Migration to ClickHouse
Oct 23, 2017
ClickHouse is an excellent analytics database choice not just for startups but also for companies that have already invested significant amount of resources into their analytics solutions, but are not completely satisfied with the results. In this article we will discuss how and when companies consider the ClickHouse migration project, and what challenges they may expect. We do not disclose any names, but every example has a real world prototype.
When to migrate
Migration is always a pain. It does not matter if you move to another house or to another database, it is always a lot of efforts, bothers, frustrations and so on. But the final result worths the challenge, and this is what motivates you to keep going. So what are the motivators to consider migration to ClickHouse?
One of the main motivators is performance degradations with the data grouth. It is very easy to implement a prototype and even a production system using popular open source MySQL or PostreSQL databases. It works fine until the data size is realatively small, indexes fit in memory, data cache hit ratio is high enough. Unfortunately, such an idilly eventually comes to the end, and quries become sluggish. Sometimes it is possible to add more memory, order faster disks and so on, but it only delays the main question: how can the system be scaled out?
ClickHouse may help here a lot. Even when running at the same physical server it typically shows x100-500 query performance for analytic workloads comparing to OLTP databases. If it is not enough, ClickHouse cluster can be easily rolled out to address problems of any scale.
Many companies that struggled with performance problems, tried different open source alternatives, -- they have found ClickHouse to be their silver bullet.
Cost of Scaling-Out
Before ClickHouse hit the market many companies have already deployed analytic solutions using commercial DBMSs. HP Vertica is probably the best out those. Vertica is pricey but it does not hurt too much for low number of TBs, the price is often affordable even for small companies. The picture changes when business demands to scale the data 10 or 100 times (it worths noting that increase in data size does not always mean increase in revenues). With commerical DBMSs scaling out the data means to increase costs at the close rate, though volume discounts are usually provided.
At this point some companies may consider to change the platform. ClickHouse allows to scale with only hardware costs applied with a splash of expertise.
Cost of Ownership
Cloud databases provide a quickest solution to anaylitic databases deployment. Google Big Query, Amazon RedShift or Snowflake DBs are very good products. They are very quick to setup and make the system up and running. Over the time, however, some companies wonder if the price of quick startup is justified in the long term. We have made a number of benchmarks of ClickHouse running on Amazon and dedicated servers and compared it to RedShift. For example, at this article we concluded that the cost of running ClickHouse in Amazon is several times lower comparing to similarly performing RedShift instance. Original article that inspired our tests allows to estimate cost reduction comparing to Google Big Query and Athena. ClickHouse clearly wins and may reduce costs significantly.

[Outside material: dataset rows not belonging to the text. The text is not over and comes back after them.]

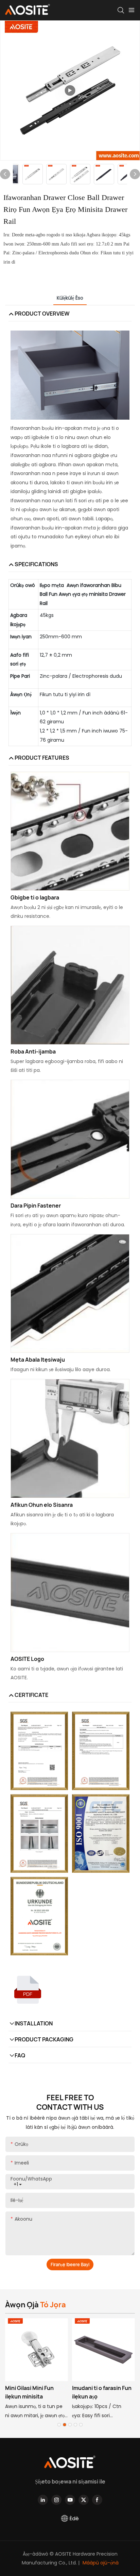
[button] (59, 2424)
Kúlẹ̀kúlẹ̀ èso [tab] (70, 297)
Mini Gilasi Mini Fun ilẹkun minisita (29, 2392)
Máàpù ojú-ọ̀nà (100, 2562)
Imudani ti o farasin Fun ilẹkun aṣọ (102, 2392)
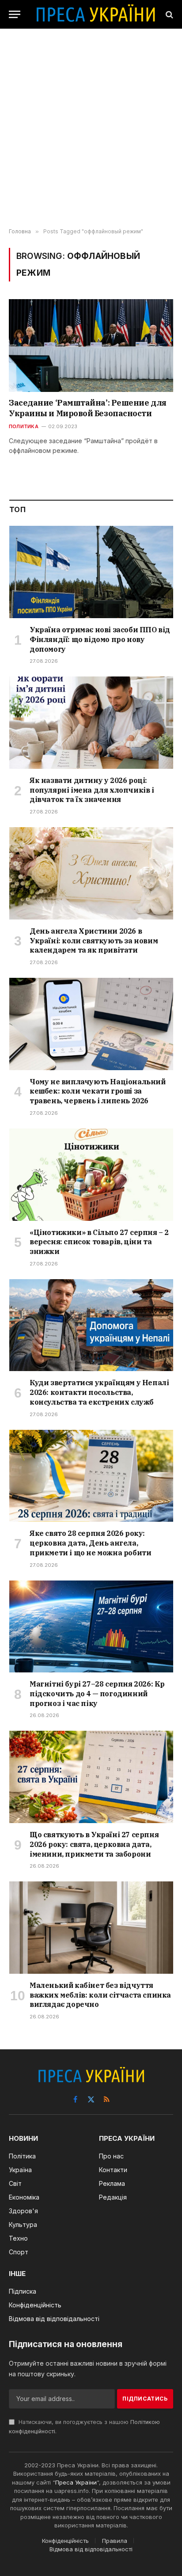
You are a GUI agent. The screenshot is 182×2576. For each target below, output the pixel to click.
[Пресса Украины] (95, 14)
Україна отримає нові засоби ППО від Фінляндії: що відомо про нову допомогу (100, 639)
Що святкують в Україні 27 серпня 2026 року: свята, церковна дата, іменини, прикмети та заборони (94, 1844)
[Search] (168, 14)
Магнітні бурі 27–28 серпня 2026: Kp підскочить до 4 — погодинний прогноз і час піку (97, 1693)
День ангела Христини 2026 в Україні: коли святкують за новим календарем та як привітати (94, 941)
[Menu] (14, 14)
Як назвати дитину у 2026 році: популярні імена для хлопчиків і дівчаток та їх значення (92, 790)
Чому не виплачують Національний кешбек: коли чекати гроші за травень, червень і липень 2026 (98, 1091)
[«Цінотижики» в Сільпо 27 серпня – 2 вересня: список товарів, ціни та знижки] (91, 1174)
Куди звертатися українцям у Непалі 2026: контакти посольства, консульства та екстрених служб (99, 1392)
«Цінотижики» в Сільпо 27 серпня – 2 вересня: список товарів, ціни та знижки (99, 1242)
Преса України (76, 2482)
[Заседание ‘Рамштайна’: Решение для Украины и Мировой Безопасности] (91, 345)
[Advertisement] (91, 129)
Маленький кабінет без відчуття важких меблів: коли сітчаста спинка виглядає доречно (100, 1995)
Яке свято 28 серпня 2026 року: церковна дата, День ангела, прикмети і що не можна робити (90, 1543)
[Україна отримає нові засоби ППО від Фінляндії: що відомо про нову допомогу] (91, 572)
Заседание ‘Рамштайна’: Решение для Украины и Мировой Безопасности (88, 408)
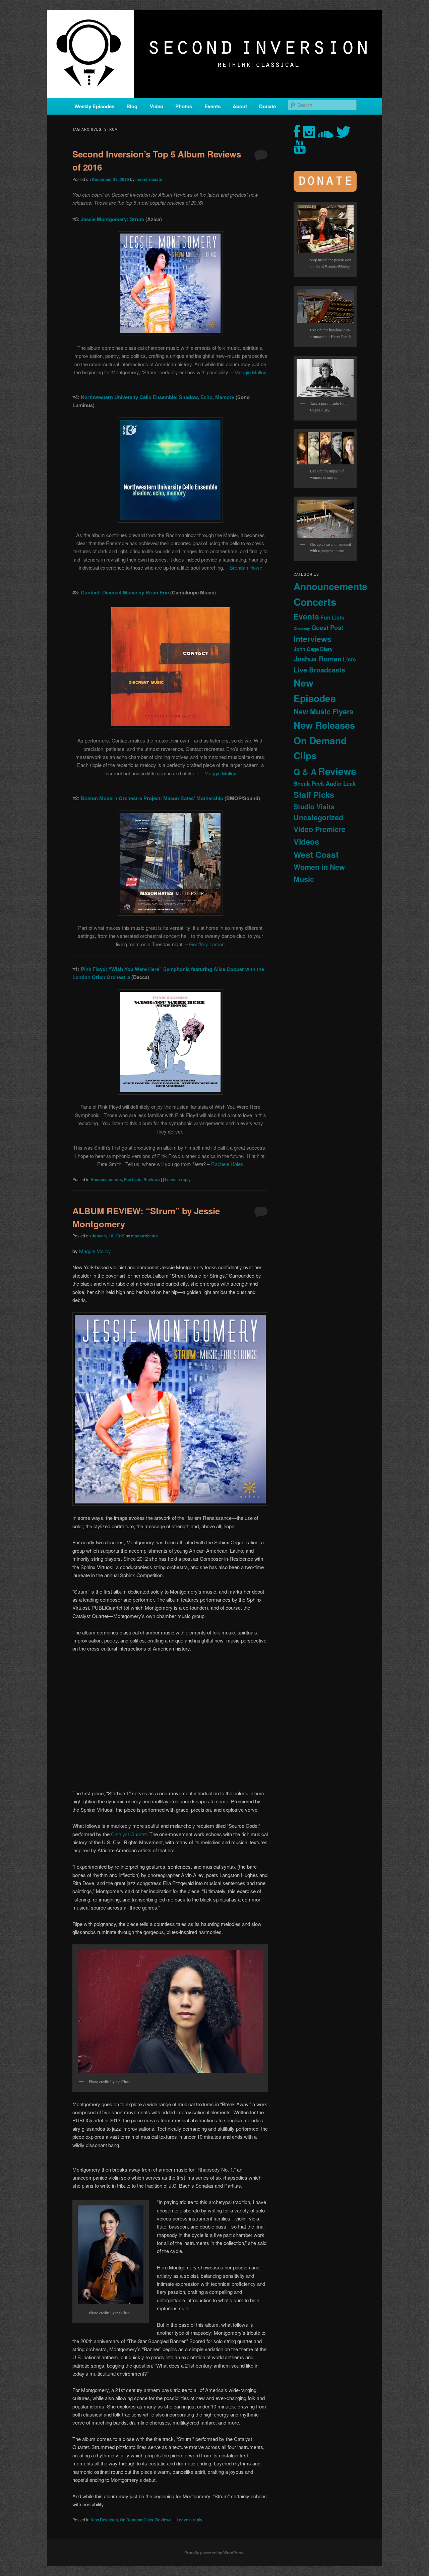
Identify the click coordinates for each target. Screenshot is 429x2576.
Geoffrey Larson (207, 944)
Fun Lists (132, 1179)
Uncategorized (318, 817)
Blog (131, 106)
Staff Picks (314, 794)
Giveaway (302, 628)
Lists (349, 659)
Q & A (305, 772)
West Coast (316, 854)
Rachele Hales (227, 1163)
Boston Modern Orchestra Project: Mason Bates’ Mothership (152, 798)
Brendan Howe (246, 567)
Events (212, 106)
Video (156, 106)
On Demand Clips (136, 2520)
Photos (183, 106)
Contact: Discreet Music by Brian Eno (125, 592)
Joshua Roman (318, 658)
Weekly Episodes (94, 106)
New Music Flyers (324, 711)
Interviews (312, 638)
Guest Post (327, 627)
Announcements (106, 1179)
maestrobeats (148, 179)
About (240, 106)
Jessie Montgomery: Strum (112, 219)
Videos (306, 841)
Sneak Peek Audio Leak (325, 783)
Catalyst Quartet (129, 1834)
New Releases (104, 2520)
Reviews (151, 1179)
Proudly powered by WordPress (214, 2553)
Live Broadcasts (319, 669)
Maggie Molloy (250, 372)
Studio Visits (314, 806)
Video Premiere (320, 829)
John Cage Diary (313, 649)
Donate (267, 106)
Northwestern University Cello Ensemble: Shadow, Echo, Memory (157, 397)
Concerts (315, 602)
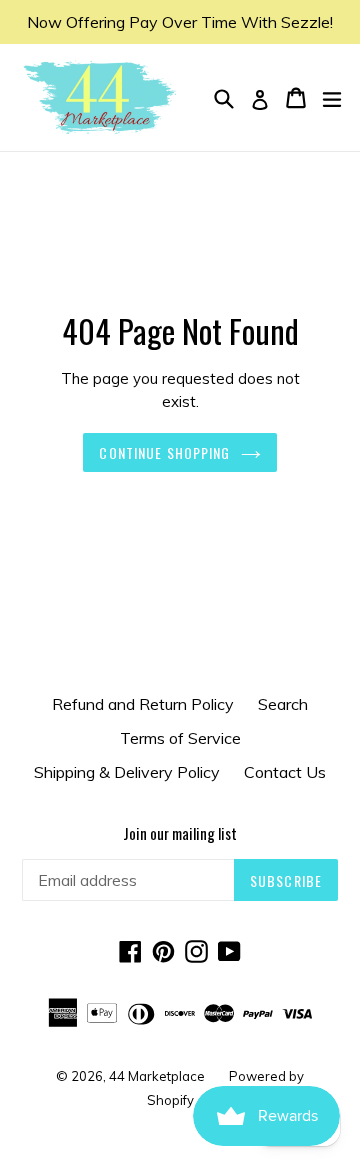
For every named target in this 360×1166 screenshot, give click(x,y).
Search (283, 704)
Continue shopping (164, 452)
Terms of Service (180, 738)
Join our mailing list (180, 833)
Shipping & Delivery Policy (127, 772)
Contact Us (285, 772)
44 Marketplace (157, 1076)
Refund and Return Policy (143, 704)
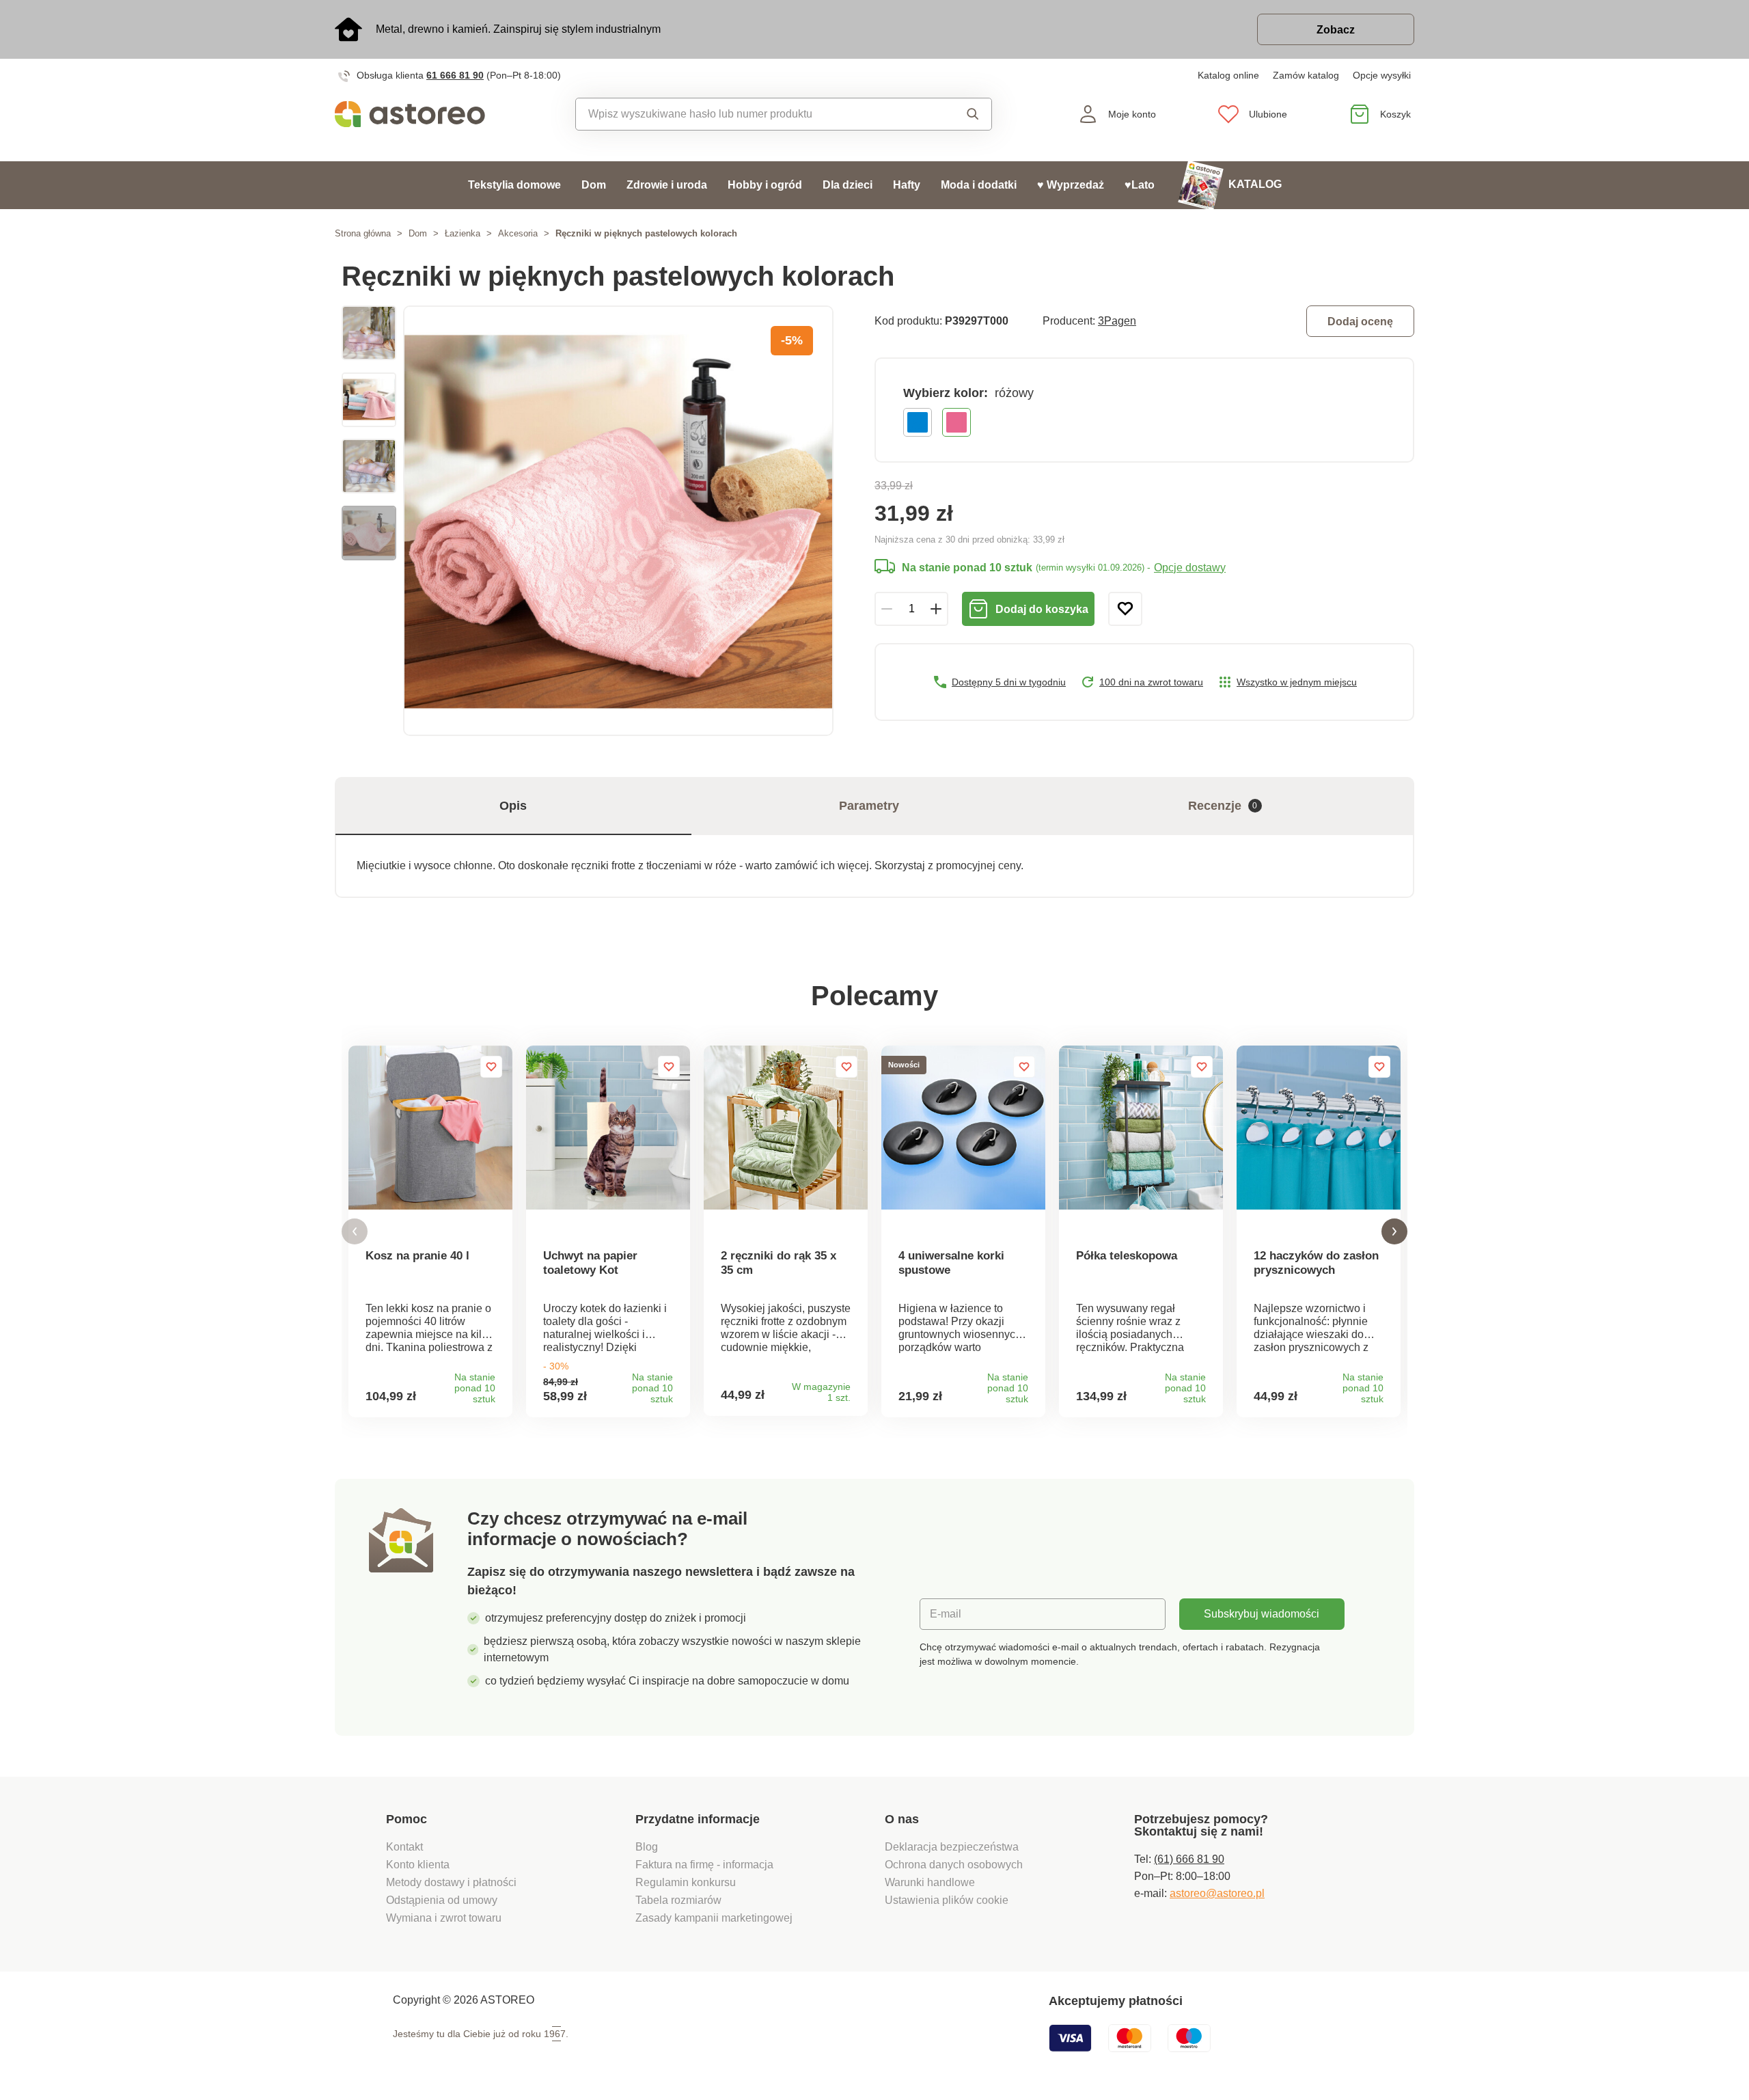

Another consideration here is that ClickHouse deployment is not vendor locked. Companies can deploy ClickHouse solutions to Amazon, dedicated servers, private clouds or dedicated clouds like KodiakData thus optimizing their deployment and cost structure in a most flexible way.
ClickHouse is an unusual database with a lot cool features and design decisions made for the best performance. It takes a while, however, to learn how to use ClickHouse most efficiently. The other side of the coin shows up in ClickHouse limitations. ClickHouse lacks some things that more mature databases have for years. That complicates the migration project.
Main Challenges of ClickHouse migration
When migrating to ClickHouse you may expect following challenges.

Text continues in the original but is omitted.